Electric cars and more cycle lanes in Government plan to 'save our planet'

Electric cars and more cycle lanes in Government plan to 'save our planet'
A Climate Change demonstration on South Mall in Cork City in March. Picture: Howard Crowdy

THE Government’s “bold and ambitious” climate action plan will nudge people and businesses to change behaviour, the Taoiseach has said.

Leo Varadkar said the plan represented a call to action in the fight to save the planet.

The Government published its plan to tackle climate breakdown yesterday, outlining how Ireland will reduce its overall carbon emissions by 20% by 2030 and become carbon-neutral by 2050.

The plan includes more than 180 measures, including incentives to encourage people to switch from petrol and diesel vehicles to electric vehicles.

A nationwide charging system for electric vehicles is to be set up and legislation would ban the sale of petrol and diesel cars from 2030.

A retrofit programme for homes is also set to be implemented.

Mr Varadkar said: “This plan represents the sum of our hopes for the future. Our call to action in the fight to save our planet.”

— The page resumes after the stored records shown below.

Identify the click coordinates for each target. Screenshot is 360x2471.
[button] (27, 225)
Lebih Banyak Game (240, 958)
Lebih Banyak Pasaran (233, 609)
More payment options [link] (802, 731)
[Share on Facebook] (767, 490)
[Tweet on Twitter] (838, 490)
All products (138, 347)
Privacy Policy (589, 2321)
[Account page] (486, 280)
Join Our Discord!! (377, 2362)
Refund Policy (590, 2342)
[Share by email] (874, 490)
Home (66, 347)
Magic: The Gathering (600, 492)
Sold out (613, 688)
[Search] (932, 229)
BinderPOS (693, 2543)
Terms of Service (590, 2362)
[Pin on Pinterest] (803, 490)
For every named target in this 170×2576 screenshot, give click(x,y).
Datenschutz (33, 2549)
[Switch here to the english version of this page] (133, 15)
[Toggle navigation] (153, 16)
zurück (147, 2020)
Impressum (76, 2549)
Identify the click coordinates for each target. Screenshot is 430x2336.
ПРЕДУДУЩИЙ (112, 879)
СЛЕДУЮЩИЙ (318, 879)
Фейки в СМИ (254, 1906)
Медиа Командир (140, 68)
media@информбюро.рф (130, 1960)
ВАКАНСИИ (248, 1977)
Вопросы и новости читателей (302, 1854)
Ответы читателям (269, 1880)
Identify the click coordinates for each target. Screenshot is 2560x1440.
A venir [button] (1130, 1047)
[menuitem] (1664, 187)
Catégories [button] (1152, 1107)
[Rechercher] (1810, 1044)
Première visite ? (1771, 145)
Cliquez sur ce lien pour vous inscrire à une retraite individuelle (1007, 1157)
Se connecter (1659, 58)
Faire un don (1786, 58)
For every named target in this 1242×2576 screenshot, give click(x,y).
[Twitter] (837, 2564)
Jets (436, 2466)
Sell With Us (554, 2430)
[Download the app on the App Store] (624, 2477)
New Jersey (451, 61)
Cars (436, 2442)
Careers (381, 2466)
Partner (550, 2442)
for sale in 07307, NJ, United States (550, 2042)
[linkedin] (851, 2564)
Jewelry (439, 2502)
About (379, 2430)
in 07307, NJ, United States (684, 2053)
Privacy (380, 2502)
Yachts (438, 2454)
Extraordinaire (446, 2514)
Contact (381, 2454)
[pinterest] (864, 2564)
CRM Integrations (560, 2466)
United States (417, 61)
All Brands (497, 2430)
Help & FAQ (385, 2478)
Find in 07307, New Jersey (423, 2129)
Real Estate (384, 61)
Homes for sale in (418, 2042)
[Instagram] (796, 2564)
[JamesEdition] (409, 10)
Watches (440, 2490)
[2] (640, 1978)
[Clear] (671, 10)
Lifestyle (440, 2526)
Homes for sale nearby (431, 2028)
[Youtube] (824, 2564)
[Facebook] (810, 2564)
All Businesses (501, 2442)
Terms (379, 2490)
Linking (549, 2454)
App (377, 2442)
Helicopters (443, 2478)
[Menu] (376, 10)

The actions in the plan include:

:: Eliminate non-recyclable plastic and impose higher fees on the production of materials which are difficult to recycle;

:: Establish a microgeneration scheme, allowing homeowners to generate their own electricity and sell what they do not use back to the national grid;

:: Move to 70% renewable electricity by 2030; currently only 30% of Ireland’s electricity comes from renewable sources;

:: Bring 950,000 electric vehicles on to Irish roads, deliver a nationwide charging network, an electric vehicle scrappage scheme, and legislation to ban the sale of petrol/diesel cars from 2030;

:: Expand network of cycling paths and park and ride facilities;

:: Deliver a plan to retrofit 500,000 homes, with large groups of houses being retrofitted by the same contractor to reduce costs, smart finance, and easy pay-back.

However, Labour’s Cork East TD Sean Sherlock criticised aspects of the proposal, saying Fine Gael had abandoned the international goal of halting global warming at 1.5 degrees Celsius.

He said: “The Oireachtas committee on climate action endorsed the findings of the world’s leading international experts who said that all countries need to reduce their greenhouse gas emissions by 45% by 2030. For Ireland, that means reducing our emissions from 60 million tonnes at present to 33 million tonnes by 2030.

“If the overall target is anything less than reducing our carbon dioxide emissions to 33 million tonnes by 2030, the Government’s plan has fallen at the first hurdle.”